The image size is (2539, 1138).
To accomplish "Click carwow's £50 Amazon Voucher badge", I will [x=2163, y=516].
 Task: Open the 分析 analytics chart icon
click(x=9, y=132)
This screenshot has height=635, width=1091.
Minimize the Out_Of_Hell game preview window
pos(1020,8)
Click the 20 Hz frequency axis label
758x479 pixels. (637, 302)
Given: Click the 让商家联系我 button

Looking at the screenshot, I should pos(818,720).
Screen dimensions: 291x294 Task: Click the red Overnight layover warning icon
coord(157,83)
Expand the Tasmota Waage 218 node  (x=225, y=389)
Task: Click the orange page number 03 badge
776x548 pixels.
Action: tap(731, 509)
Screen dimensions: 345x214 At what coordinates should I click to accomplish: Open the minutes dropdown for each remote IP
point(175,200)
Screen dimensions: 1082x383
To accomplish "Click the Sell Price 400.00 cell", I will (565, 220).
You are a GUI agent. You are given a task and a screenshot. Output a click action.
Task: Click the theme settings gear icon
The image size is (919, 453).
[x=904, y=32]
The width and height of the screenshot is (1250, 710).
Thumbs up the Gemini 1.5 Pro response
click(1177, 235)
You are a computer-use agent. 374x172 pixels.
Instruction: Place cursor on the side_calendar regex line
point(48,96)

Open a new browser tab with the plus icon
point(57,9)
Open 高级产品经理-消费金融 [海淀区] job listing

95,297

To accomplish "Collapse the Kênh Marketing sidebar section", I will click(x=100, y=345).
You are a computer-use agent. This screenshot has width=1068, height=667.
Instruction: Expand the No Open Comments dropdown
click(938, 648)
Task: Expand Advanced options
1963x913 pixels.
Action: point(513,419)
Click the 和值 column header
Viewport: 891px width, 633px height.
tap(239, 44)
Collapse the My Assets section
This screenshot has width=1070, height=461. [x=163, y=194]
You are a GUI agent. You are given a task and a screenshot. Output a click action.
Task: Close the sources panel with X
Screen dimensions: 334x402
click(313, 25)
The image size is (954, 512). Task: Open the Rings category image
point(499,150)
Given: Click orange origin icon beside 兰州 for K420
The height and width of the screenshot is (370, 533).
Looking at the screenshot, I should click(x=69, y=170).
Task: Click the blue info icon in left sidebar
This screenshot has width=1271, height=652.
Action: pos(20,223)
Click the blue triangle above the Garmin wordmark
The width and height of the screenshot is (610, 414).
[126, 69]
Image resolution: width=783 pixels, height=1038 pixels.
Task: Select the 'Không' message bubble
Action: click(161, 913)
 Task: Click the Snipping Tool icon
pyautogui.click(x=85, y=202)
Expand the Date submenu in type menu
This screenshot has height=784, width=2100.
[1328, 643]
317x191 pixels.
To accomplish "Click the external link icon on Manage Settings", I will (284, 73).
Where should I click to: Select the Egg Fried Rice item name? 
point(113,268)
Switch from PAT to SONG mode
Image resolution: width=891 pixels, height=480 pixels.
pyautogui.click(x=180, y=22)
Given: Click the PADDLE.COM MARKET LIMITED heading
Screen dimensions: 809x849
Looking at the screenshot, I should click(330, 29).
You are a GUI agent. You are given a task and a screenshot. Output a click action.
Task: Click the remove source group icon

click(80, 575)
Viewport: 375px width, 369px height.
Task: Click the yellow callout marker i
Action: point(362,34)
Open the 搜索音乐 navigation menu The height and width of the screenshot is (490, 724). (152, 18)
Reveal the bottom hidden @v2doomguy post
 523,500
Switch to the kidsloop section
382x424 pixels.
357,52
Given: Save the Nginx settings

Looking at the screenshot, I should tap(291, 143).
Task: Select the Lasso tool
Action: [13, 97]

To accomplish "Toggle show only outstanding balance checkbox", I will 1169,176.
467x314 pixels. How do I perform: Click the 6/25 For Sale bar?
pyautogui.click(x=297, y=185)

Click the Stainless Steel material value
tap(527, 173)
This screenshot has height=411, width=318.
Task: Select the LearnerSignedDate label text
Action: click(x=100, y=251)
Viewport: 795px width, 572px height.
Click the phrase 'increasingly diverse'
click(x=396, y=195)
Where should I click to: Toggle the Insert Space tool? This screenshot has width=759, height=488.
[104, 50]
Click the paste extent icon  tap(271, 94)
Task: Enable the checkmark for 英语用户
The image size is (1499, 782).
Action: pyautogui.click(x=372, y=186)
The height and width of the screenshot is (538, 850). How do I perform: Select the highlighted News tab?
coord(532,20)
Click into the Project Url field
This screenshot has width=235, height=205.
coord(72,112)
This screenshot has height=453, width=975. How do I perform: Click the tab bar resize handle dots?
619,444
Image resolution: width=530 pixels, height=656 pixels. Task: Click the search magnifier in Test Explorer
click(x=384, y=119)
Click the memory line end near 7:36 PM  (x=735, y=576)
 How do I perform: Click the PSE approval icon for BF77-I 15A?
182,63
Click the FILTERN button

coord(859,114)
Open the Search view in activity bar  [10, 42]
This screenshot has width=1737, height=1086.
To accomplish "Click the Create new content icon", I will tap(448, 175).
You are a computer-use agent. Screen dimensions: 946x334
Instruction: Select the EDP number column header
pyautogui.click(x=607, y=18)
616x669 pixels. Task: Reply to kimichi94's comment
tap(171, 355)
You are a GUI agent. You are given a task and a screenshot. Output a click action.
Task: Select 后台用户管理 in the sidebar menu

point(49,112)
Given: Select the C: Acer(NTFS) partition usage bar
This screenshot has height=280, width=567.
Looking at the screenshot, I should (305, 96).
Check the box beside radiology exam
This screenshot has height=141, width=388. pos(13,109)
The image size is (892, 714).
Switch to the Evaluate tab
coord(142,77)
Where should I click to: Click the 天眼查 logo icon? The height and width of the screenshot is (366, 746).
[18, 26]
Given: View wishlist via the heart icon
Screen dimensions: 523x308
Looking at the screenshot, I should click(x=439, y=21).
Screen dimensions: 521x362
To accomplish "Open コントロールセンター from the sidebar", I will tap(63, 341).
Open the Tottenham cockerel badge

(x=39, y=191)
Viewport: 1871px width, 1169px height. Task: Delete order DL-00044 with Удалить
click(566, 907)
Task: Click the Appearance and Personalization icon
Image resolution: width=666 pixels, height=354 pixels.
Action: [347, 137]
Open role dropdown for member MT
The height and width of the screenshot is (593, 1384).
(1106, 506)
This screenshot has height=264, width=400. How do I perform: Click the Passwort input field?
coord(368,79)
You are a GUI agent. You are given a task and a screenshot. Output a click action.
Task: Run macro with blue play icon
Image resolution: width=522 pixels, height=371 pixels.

═══

(WHAT IS EXPECTED):
Give all of the material above again, swapping every "GUI agent" for "screen assistant" and leaving everything else unchanged.

(EXPECTED OUTPUT):
The image size is (2539, 1138).
To accomplish "Click carwow's £50 Amazon Voucher badge", I will [x=2163, y=516].
 Task: Open the 分析 analytics chart icon
click(x=9, y=132)
This screenshot has height=635, width=1091.
Minimize the Out_Of_Hell game preview window
pos(1020,8)
Click the 20 Hz frequency axis label
758x479 pixels. (637, 302)
Given: Click the 让商家联系我 button

Looking at the screenshot, I should pos(818,720).
Screen dimensions: 291x294 Task: Click the red Overnight layover warning icon
coord(157,83)
Expand the Tasmota Waage 218 node  (x=225, y=389)
Task: Click the orange page number 03 badge
776x548 pixels.
Action: tap(731, 509)
Screen dimensions: 345x214 At what coordinates should I click to accomplish: Open the minutes dropdown for each remote IP
point(175,200)
Screen dimensions: 1082x383
To accomplish "Click the Sell Price 400.00 cell", I will (565, 220).
You are a screen assistant. You are given a task and a screenshot. Output a click action.
Task: Click the theme settings gear icon
The image size is (919, 453).
[x=904, y=32]
The width and height of the screenshot is (1250, 710).
Thumbs up the Gemini 1.5 Pro response
click(1177, 235)
You are a computer-use agent. 374x172 pixels.
Instruction: Place cursor on the side_calendar regex line
point(48,96)

Open a new browser tab with the plus icon
point(57,9)
Open 高级产品经理-消费金融 [海淀区] job listing

95,297

To accomplish "Collapse the Kênh Marketing sidebar section", I will click(x=100, y=345).
You are a computer-use agent. This screenshot has width=1068, height=667.
Instruction: Expand the No Open Comments dropdown
click(938, 648)
Task: Expand Advanced options
1963x913 pixels.
Action: point(513,419)
Click the 和值 column header
Viewport: 891px width, 633px height.
tap(239, 44)
Collapse the My Assets section
This screenshot has width=1070, height=461. [x=163, y=194]
You are a screen assistant. You are given a task and a screenshot. Output a click action.
Task: Close the sources panel with X
Screen dimensions: 334x402
click(313, 25)
The image size is (954, 512). Task: Open the Rings category image
point(499,150)
Given: Click orange origin icon beside 兰州 for K420
The height and width of the screenshot is (370, 533).
Looking at the screenshot, I should click(x=69, y=170).
Task: Click the blue info icon in left sidebar
This screenshot has width=1271, height=652.
Action: pos(20,223)
Click the blue triangle above the Garmin wordmark
The width and height of the screenshot is (610, 414).
[126, 69]
Image resolution: width=783 pixels, height=1038 pixels.
Task: Select the 'Không' message bubble
Action: click(161, 913)
 Task: Click the Snipping Tool icon
pyautogui.click(x=85, y=202)
Expand the Date submenu in type menu
This screenshot has height=784, width=2100.
[1328, 643]
317x191 pixels.
To accomplish "Click the external link icon on Manage Settings", I will (284, 73).
Where should I click to: Select the Egg Fried Rice item name? 
point(113,268)
Switch from PAT to SONG mode
Image resolution: width=891 pixels, height=480 pixels.
pyautogui.click(x=180, y=22)
Given: Click the PADDLE.COM MARKET LIMITED heading
Screen dimensions: 809x849
Looking at the screenshot, I should click(330, 29).
You are a screen assistant. You are given a task and a screenshot. Output a click action.
Task: Click the remove source group icon

click(80, 575)
Viewport: 375px width, 369px height.
Task: Click the yellow callout marker i
Action: point(362,34)
Open the 搜索音乐 navigation menu The height and width of the screenshot is (490, 724). (152, 18)
Reveal the bottom hidden @v2doomguy post
 523,500
Switch to the kidsloop section
382x424 pixels.
357,52
Given: Save the Nginx settings

Looking at the screenshot, I should tap(291, 143).
Task: Select the Lasso tool
Action: [13, 97]

To accomplish "Toggle show only outstanding balance checkbox", I will 1169,176.
467x314 pixels. How do I perform: Click the 6/25 For Sale bar?
pyautogui.click(x=297, y=185)

Click the Stainless Steel material value
tap(527, 173)
This screenshot has height=411, width=318.
Task: Select the LearnerSignedDate label text
Action: click(x=100, y=251)
Viewport: 795px width, 572px height.
Click the phrase 'increasingly diverse'
click(x=396, y=195)
Where should I click to: Toggle the Insert Space tool? This screenshot has width=759, height=488.
[104, 50]
Click the paste extent icon  tap(271, 94)
Task: Enable the checkmark for 英语用户
The image size is (1499, 782).
Action: pyautogui.click(x=372, y=186)
The height and width of the screenshot is (538, 850). How do I perform: Select the highlighted News tab?
coord(532,20)
Click into the Project Url field
This screenshot has width=235, height=205.
coord(72,112)
This screenshot has height=453, width=975. How do I perform: Click the tab bar resize handle dots?
619,444
Image resolution: width=530 pixels, height=656 pixels. Task: Click the search magnifier in Test Explorer
click(x=384, y=119)
Click the memory line end near 7:36 PM  (x=735, y=576)
 How do I perform: Click the PSE approval icon for BF77-I 15A?
182,63
Click the FILTERN button

coord(859,114)
Open the Search view in activity bar  [10, 42]
This screenshot has width=1737, height=1086.
To accomplish "Click the Create new content icon", I will tap(448, 175).
You are a computer-use agent. Screen dimensions: 946x334
Instruction: Select the EDP number column header
pyautogui.click(x=607, y=18)
616x669 pixels. Task: Reply to kimichi94's comment
tap(171, 355)
You are a screen assistant. You are given a task and a screenshot. Output a click action.
Task: Select 后台用户管理 in the sidebar menu

point(49,112)
Given: Select the C: Acer(NTFS) partition usage bar
This screenshot has height=280, width=567.
Looking at the screenshot, I should (305, 96).
Check the box beside radiology exam
This screenshot has height=141, width=388. pos(13,109)
The image size is (892, 714).
Switch to the Evaluate tab
coord(142,77)
Where should I click to: Click the 天眼查 logo icon? The height and width of the screenshot is (366, 746).
[18, 26]
Given: View wishlist via the heart icon
Screen dimensions: 523x308
Looking at the screenshot, I should click(x=439, y=21).
Screen dimensions: 521x362
To accomplish "Open コントロールセンター from the sidebar", I will tap(63, 341).
Open the Tottenham cockerel badge

(x=39, y=191)
Viewport: 1871px width, 1169px height. Task: Delete order DL-00044 with Удалить
click(566, 907)
Task: Click the Appearance and Personalization icon
Image resolution: width=666 pixels, height=354 pixels.
Action: [347, 137]
Open role dropdown for member MT
The height and width of the screenshot is (593, 1384).
(1106, 506)
This screenshot has height=264, width=400. How do I perform: Click the Passwort input field?
coord(368,79)
You are a screen assistant. You are given a task and a screenshot. Output a click action.
Task: Run macro with blue play icon
Image resolution: width=522 pixels, height=371 pixels.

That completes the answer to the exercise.